Introduction to multithreading, multiprocessing and async¶

Martelli’s model of scalability¶

Number of cores	Description
1	Single thread and single process
2–8	Multiple threads and multiple processes
>8	Distributed processing

Martelli’s observation was that over time the second category becomes less and less important as individual cores become more powerful and large data sets become larger.

Global Interpreter Lock (GIL)¶

CPython has a lock on its internally shared global state. As a result, no more than one thread can run at the same time.

The GIL is not a big problem for I/O-heavy applications; however, using threading will slow down CPU-heavy applications. Accordingly, multi-processing is exciting for us to get more CPU cycles.

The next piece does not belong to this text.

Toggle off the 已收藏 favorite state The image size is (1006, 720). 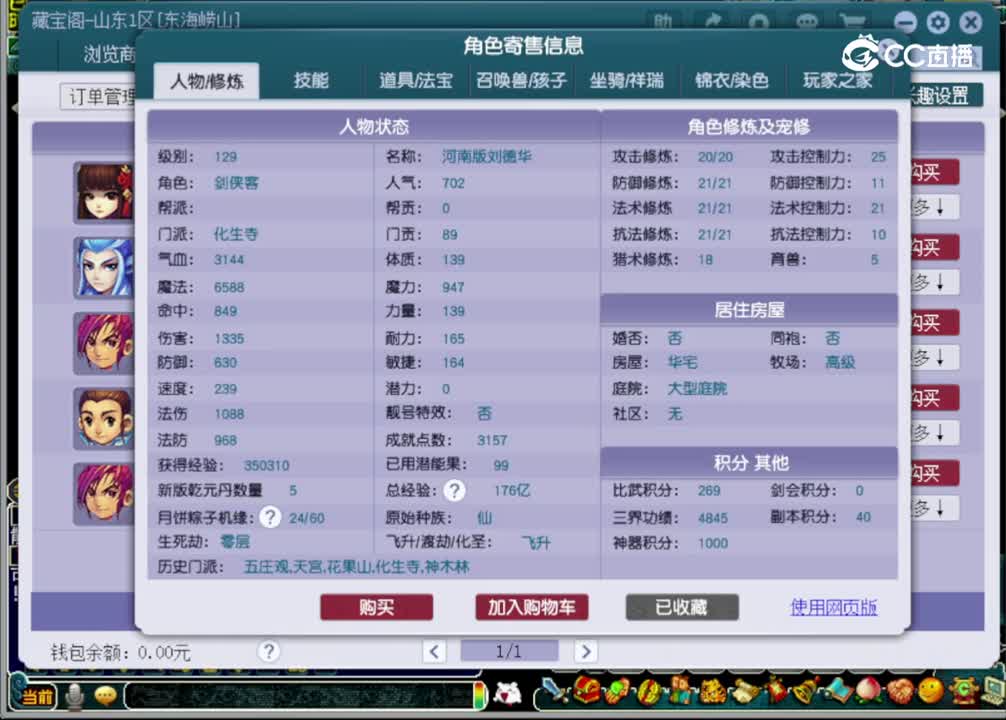(681, 607)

Literate programming and Martelli’s model of scalability determined the design decisions on Python’s performance for a long time. Little has changed in this assessment to this day: Contrary to intuitive expectations, more CPUs and threads in Python initially lead to less efficient applications. However, the Gilectomy project, which was supposed to replace the GIL, also encountered another problem: the Python C API exposes too many implementation details. With this, however, performance improvements would quickly lead to incompatible changes, which then seem unacceptable, especially in a language as popular as Python.

Overview¶

Criterion	Multithreading	Multiprocessing	asyncio
Separation	Threads share one state. However, sharing a state can lead to race conditions, i.e. the result of an operation can depend on the timing of certain individual operations.	The processes are independent of each other. If they are to communicate with each other, interprocess communication (IPC), object pickling and other overhead is necessary.	With `run_coroutine_threadsafe()`, `asyncio` objects can also be used by other threads. Almost all `asyncio` objects are not thread-safe.
Switch	Threads change preemptively, i.e. no explicit code needs to be added to cause a change of tasks. However, such a change is possible at any time; accordingly, critical areas must be protected with `lock`.	As soon as you get a process assigned, significant progress should be made. So you should not make too many roundtrips back and forth.	`asyncio` switches cooperatively, i.e. yield or await must be explicitly specified to cause a switch. You can therefore keep the effort to these changes very low.
Tooling	Threads require very little tooling: Lock and Queue. Locks are difficult to understand in non-trivial examples. For complex applications, it is therefore better to use atomic message queues or `asyncio`.	Simple tooling with map and imap_unordered among others, to test individual processes in a single thread before switching to multiprocessing. If IPC or object pickling is used, the tooling becomes more complex.	At least for complex systems, `asyncio` leads to the goal more easy than multithreading locks. However `asyncio` requires a large set of tools: futures, Event Loops and non-blocking versions of almost everything.
Performance	Multithreading produces the best results for IO-heavy tasks. The performance limit for threads is one CPU minus task switches and synchronisation overheads.	The processes can be distributed to several CPUs and should therefore be used for CPU-heavy tasks. However, additional effort may be required and synchronisation of the processes.	Calling a poor Python function takes more overhead than requesting a `generator` or `awaitable` – i.e., `asyncio` can utilise the CPU efficiently. For CPU-intensive tasks, however, multiprocessing is more suitable.

Summary¶

There is no one ideal implementation of concurrency – each of the approaches presented next has specific advantages and disadvantages. So before you decide which approach to follow, you should analyse the performance problems carefully and then choose the most suitable solution. In our projects, we often use several approaches, depending on the part for which the performance is to be optimised.